(Click-target data)
>> start
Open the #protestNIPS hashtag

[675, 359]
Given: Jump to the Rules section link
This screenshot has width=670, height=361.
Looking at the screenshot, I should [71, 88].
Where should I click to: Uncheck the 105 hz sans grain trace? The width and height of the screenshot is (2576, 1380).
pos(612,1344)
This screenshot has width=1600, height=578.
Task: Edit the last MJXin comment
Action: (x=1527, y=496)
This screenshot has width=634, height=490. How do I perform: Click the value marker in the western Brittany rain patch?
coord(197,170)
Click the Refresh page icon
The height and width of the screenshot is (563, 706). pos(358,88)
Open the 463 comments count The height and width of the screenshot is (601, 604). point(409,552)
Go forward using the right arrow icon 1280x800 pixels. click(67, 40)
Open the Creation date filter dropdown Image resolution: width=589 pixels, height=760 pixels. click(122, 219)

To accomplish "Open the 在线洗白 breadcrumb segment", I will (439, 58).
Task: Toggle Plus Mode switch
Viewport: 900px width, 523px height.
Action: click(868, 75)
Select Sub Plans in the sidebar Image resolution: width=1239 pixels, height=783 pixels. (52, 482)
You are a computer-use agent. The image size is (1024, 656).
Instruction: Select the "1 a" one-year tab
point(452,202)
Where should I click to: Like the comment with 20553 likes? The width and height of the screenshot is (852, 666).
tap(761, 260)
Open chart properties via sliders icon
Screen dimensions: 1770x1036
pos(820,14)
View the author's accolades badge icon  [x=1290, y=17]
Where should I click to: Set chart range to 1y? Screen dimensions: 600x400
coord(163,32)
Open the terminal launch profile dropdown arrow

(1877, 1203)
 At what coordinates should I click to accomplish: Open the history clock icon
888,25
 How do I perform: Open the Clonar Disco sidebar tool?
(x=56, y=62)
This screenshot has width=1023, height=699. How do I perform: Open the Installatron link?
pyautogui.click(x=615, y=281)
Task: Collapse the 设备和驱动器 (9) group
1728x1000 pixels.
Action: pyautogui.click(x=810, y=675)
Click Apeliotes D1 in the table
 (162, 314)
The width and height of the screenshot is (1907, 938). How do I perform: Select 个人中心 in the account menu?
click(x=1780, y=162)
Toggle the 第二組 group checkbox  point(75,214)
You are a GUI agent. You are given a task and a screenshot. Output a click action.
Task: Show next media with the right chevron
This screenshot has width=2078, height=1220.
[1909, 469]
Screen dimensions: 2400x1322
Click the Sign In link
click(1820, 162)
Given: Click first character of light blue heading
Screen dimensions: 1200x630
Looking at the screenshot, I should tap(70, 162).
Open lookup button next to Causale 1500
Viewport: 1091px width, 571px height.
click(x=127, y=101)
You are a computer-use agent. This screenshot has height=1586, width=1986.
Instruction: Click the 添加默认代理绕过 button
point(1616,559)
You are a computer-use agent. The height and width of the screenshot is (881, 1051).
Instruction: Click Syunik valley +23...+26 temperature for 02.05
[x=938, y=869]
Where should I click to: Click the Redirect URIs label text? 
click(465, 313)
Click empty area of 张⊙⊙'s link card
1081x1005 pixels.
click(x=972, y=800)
>> end
■ PROMPT: Format the lines of the listing from the one containing "Where should I click to: Set" through the one containing "point(1616,559)", both included, as a JSON list of strings with one string per line. Omit blank lines.

■ SOLUTION TO THIS EXERCISE:
[
  "Where should I click to: Set chart range to 1y? Screen dimensions: 600x400",
  "coord(163,32)",
  "Open the terminal launch profile dropdown arrow",
  "(1877, 1203)",
  " At what coordinates should I click to accomplish: Open the history clock icon",
  "888,25",
  " How do I perform: Open the Clonar Disco sidebar tool?",
  "(x=56, y=62)",
  "This screenshot has width=1023, height=699. How do I perform: Open the Installatron link?",
  "pyautogui.click(x=615, y=281)",
  "Task: Collapse the 设备和驱动器 (9) group",
  "1728x1000 pixels.",
  "Action: pyautogui.click(x=810, y=675)",
  "Click Apeliotes D1 in the table",
  " (162, 314)",
  "The width and height of the screenshot is (1907, 938). How do I perform: Select 个人中心 in the account menu?",
  "click(x=1780, y=162)",
  "Toggle the 第二組 group checkbox  point(75,214)",
  "You are a GUI agent. You are given a task and a screenshot. Output a click action.",
  "Task: Show next media with the right chevron",
  "This screenshot has width=2078, height=1220.",
  "[1909, 469]",
  "Screen dimensions: 2400x1322",
  "Click the Sign In link",
  "click(1820, 162)",
  "Given: Click first character of light blue heading",
  "Screen dimensions: 1200x630",
  "Looking at the screenshot, I should tap(70, 162).",
  "Open lookup button next to Causale 1500",
  "Viewport: 1091px width, 571px height.",
  "click(x=127, y=101)",
  "You are a computer-use agent. This screenshot has height=1586, width=1986.",
  "Instruction: Click the 添加默认代理绕过 button",
  "point(1616,559)"
]